→ Work instructions: Reproduce only the lines that begin at the line with "Where should I click to: Open Windows" and run to the end of the entries; omit every picture.

Collected data
_ _ _ _ _ _ _
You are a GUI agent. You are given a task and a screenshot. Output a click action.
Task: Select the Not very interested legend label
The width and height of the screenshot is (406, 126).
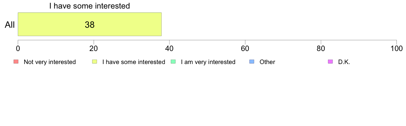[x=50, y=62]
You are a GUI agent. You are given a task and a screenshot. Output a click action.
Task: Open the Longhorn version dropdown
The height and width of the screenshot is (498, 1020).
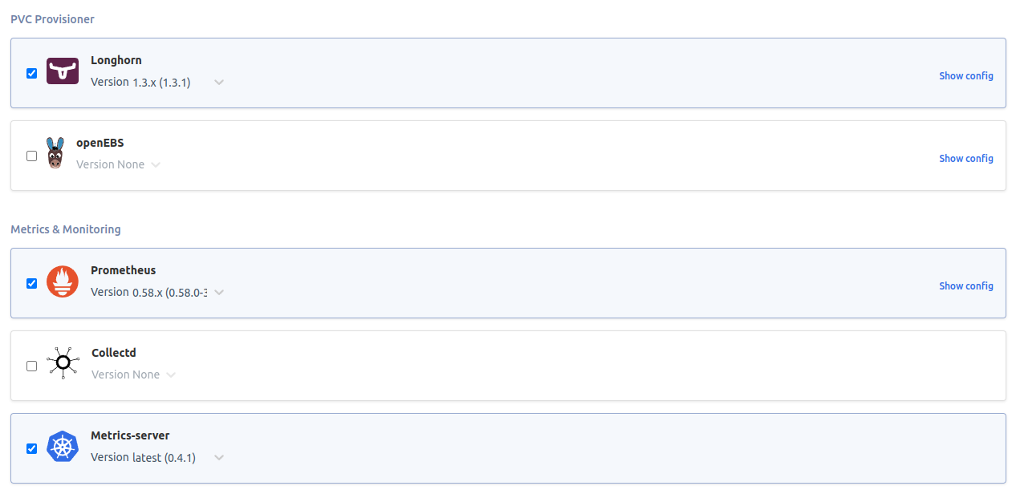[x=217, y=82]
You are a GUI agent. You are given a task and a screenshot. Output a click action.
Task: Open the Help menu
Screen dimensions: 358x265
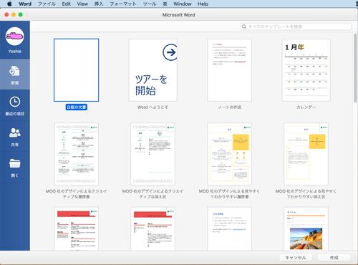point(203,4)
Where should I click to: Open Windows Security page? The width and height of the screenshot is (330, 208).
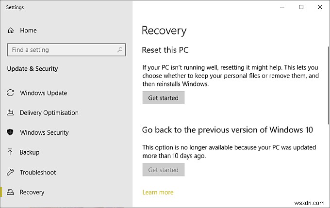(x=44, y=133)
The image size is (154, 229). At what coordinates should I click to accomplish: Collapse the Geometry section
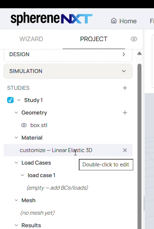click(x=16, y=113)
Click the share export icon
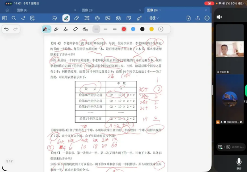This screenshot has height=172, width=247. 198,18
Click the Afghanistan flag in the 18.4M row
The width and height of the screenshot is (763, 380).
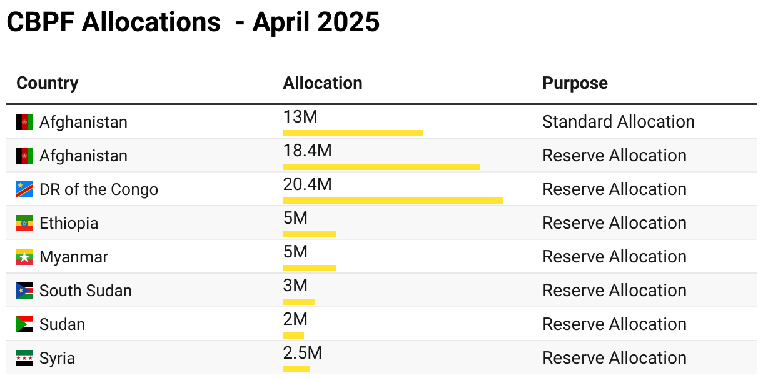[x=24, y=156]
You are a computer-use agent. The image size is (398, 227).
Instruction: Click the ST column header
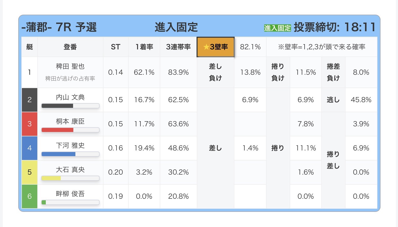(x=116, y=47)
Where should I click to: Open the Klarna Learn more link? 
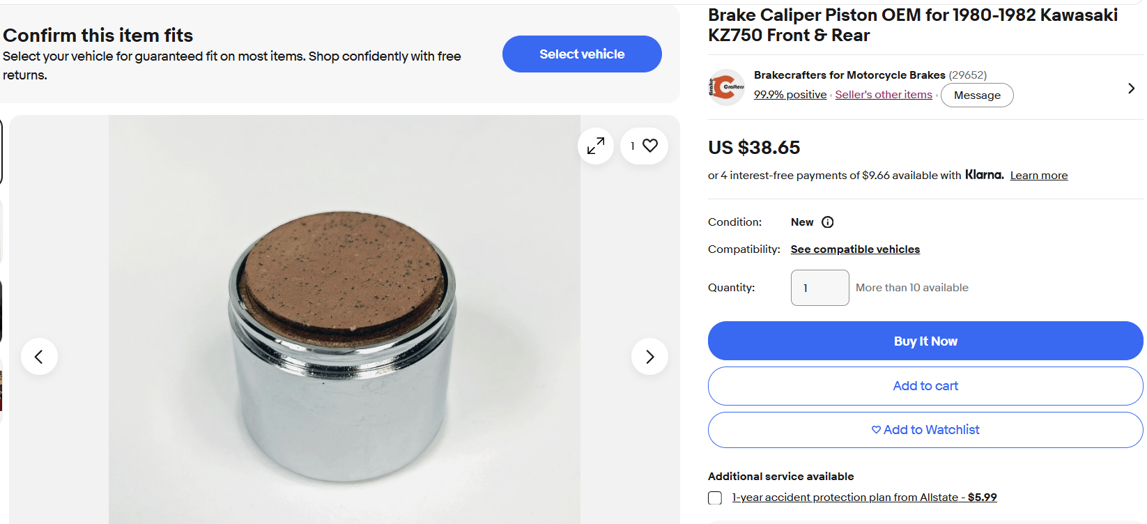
_ _ _ _ _ _ _
→ Task solution:
Where should I click to: Open Windows Security page? The width and height of the screenshot is (330, 208).
(x=44, y=133)
The image size is (154, 229). At what coordinates should I click to accomplish: Collapse the Geometry section
click(x=16, y=113)
Click the share export icon
This screenshot has height=172, width=247. 198,18
Click the Afghanistan flag in the 18.4M row
The width and height of the screenshot is (763, 380).
[x=24, y=156]
You are a computer-use agent. The image size is (398, 227).
Instruction: Click the ST column header
(x=116, y=47)
Where should I click to: Open the Klarna Learn more link? 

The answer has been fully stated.